**MATERIAL FOR THIS EXERCISE:**

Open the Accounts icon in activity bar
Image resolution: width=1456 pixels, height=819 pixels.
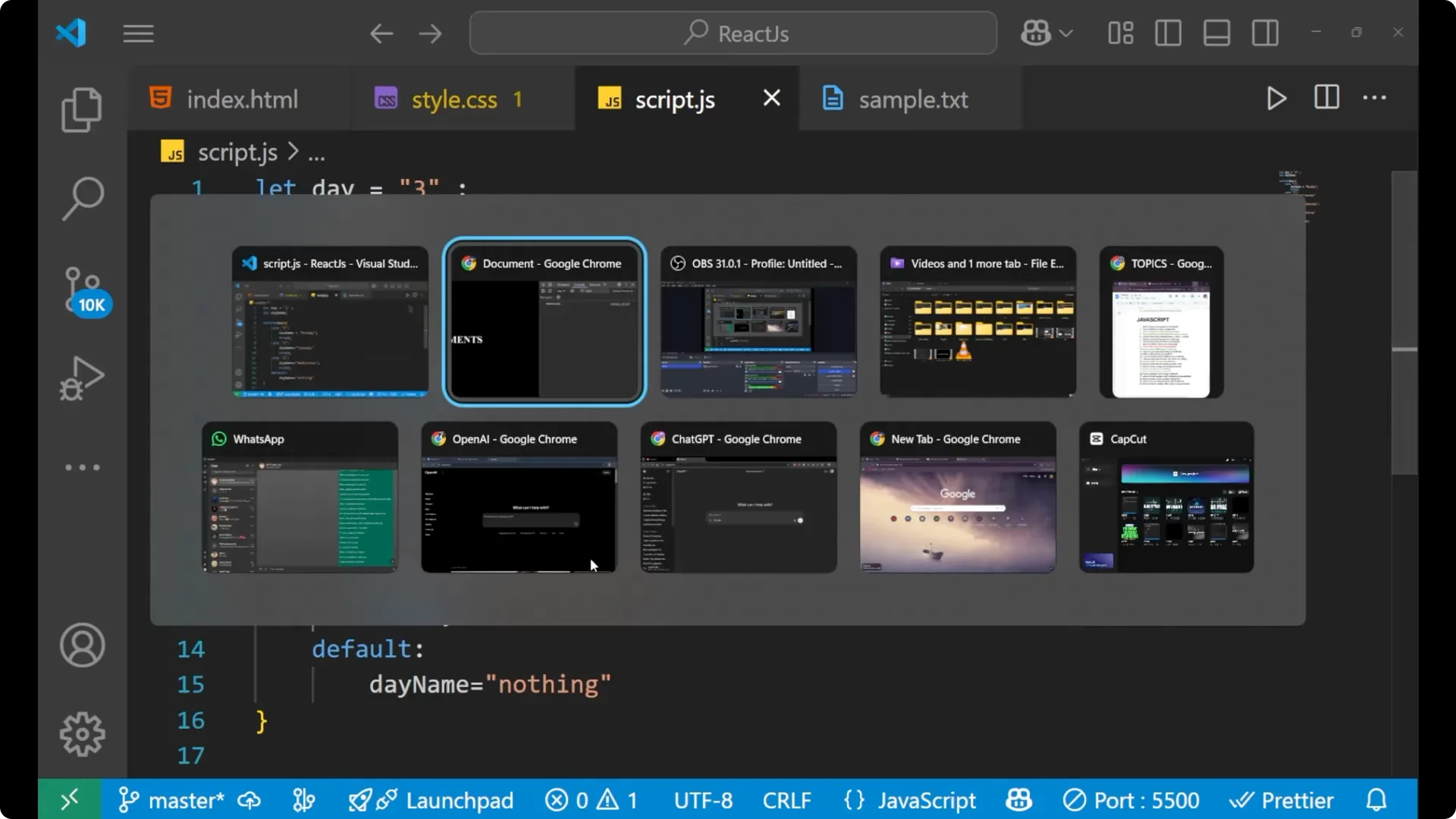82,645
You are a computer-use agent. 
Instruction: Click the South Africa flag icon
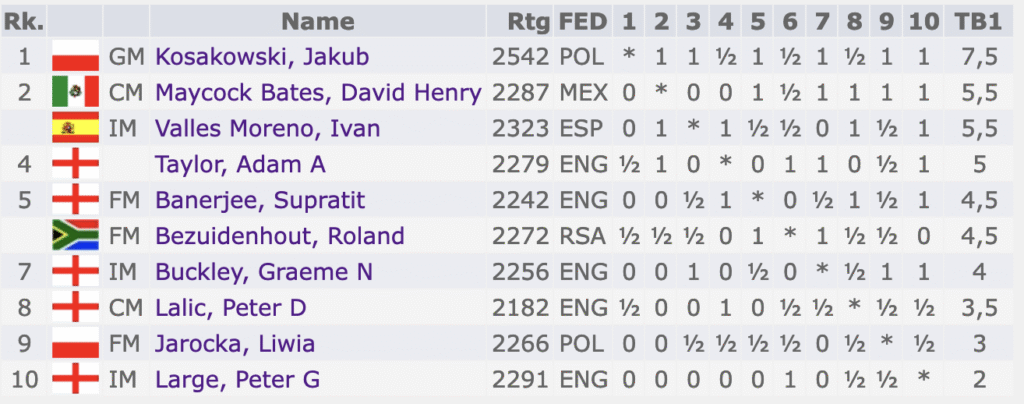click(75, 236)
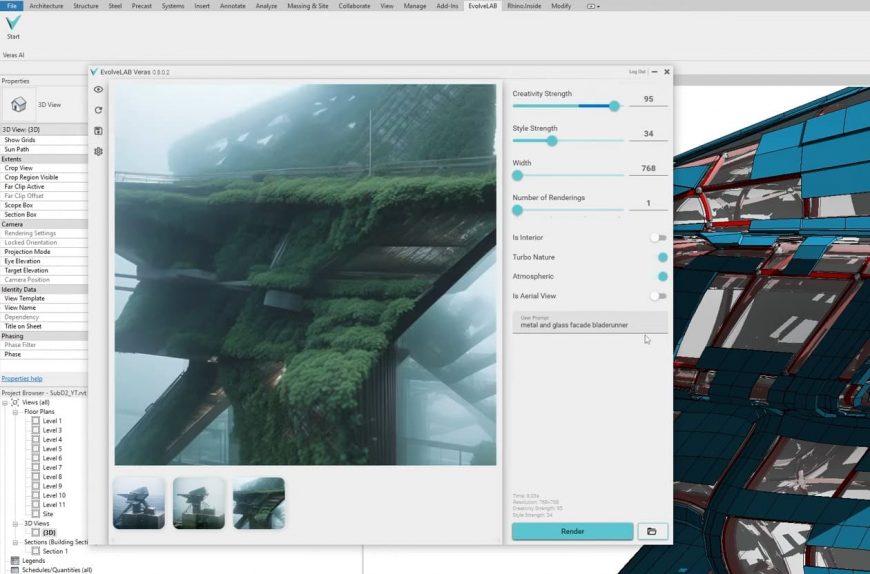Click the save icon in Veras sidebar
This screenshot has width=870, height=574.
click(98, 131)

**YOUR INSTRUCTIONS:** Write out everything from the line containing "You are a computer-use agent." down to the end of the data again, replacing "South Africa" with "Kenya" and keeping every other part unchanged. Leave the pictures out.

**OUTPUT OF THE EXERCISE:**
You are a computer-use agent. 
Instruction: Click the Kenya flag icon
click(75, 236)
Click the save icon in Veras sidebar
This screenshot has width=870, height=574.
click(98, 131)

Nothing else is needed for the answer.